Significant changes to mortgage lending rules in Canada
You have likely heard that Finance Minister Jim Flaherty and the Department of Finance have
recently announced significant changes to mortgage lending rules in Canada. Some of these
guidelines come into effect April 9th with all changes to be in place by April 19th. In this email, we
present the upcoming changes and highlight impacts so you can plan accordingly:
1. Benchmark Qualifying Rate – Starting April 19th the Bank of Canada will set the qualifying
rate for all insured mortgages (if down payment is less than 20%) when the mortgage term is
less than 5 years. Terms of 5 years or longer will be qualified at the actual contract rate.

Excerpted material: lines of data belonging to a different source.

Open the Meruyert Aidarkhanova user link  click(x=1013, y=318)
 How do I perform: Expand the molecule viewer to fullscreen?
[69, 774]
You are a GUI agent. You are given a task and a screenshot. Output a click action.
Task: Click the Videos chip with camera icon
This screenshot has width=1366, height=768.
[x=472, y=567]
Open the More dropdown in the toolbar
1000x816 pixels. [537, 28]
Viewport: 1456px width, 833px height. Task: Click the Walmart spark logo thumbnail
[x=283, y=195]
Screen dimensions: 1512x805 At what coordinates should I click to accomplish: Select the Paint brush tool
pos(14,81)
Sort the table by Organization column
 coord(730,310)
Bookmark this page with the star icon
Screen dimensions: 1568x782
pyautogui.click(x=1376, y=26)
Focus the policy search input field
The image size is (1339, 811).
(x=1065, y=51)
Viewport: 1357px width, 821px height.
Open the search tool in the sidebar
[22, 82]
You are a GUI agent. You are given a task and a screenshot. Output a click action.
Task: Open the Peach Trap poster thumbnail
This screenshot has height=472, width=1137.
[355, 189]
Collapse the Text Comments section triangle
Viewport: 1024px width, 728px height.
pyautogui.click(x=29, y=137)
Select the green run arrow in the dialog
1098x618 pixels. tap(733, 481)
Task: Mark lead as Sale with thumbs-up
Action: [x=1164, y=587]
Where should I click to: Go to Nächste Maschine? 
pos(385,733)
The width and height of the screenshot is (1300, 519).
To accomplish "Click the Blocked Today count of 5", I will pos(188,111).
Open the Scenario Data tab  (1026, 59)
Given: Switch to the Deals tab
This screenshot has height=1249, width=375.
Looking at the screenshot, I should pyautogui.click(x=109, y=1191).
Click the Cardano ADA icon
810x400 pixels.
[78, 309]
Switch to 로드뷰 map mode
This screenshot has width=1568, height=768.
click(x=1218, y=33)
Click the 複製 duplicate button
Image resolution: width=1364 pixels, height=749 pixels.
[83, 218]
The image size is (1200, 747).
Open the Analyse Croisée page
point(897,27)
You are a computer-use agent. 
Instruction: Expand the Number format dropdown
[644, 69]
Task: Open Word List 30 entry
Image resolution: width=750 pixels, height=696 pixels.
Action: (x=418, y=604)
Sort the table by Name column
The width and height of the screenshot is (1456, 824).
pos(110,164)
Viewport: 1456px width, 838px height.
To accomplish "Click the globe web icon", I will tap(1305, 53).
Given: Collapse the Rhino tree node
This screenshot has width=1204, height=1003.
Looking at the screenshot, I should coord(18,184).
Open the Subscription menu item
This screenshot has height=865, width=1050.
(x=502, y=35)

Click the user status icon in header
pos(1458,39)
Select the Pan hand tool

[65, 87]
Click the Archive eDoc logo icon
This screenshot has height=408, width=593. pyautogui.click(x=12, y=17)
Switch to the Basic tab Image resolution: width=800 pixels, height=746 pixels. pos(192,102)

Impact – The 5 year benchmark qualifying rate is 5.39% today. If we assume an average
family income of $70,000 per annum, and a 35 year amortization, in qualifying for a term of
less than 5 years, the new rule will reduce maximum borrowing from $390,000 to $340,000.
If more mortgage funds are required, we could place you in a 5 year term and use the actual
contract rate to qualify. The 5 year contract rate will always be lower than the 5 year
benchmark qualifying rate as the contract rate is a discounted rate OAC. Today the actual
contract rate for most 5 year terms is 3.89%.
2. Insured Rental Loans Abolished – Starting April 19th the Department of Finance has
eliminated the ability for Canadian lenders to insure rental mortgages.
Impact – Real estate investors will need 20% or more down to acquire a revenue property.
We anticipate this impact will be minimal as most investors want properties to cash flow. The
more relevant impact will be when clients get caught buying before selling and must complete
on their purchase while still holding their other property. Under old guidelines, we could
bridge these clients by arranging a high ratio re-finance and treating the new purchase as a
high-ratio rental using offset of rents to qualify. Under new rules the bridge loan is limited
to 80% of value unless you have sufficient income to carry both mortgages without reliance
on rental income. This leaves less of a cushion for those who get caught.
3. Mortgage Helpers – Effective April 19th CMHC insured mortgages will add only 50% of suite rental income to a borrower’s qualifying income. This means income from a basement suite can no longer be ‘offset’ against the mortgage payment.
Impact – Next to the 5 year benchmark qualifying rate this policy will have the greatest impact on our clients’ ability to borrow.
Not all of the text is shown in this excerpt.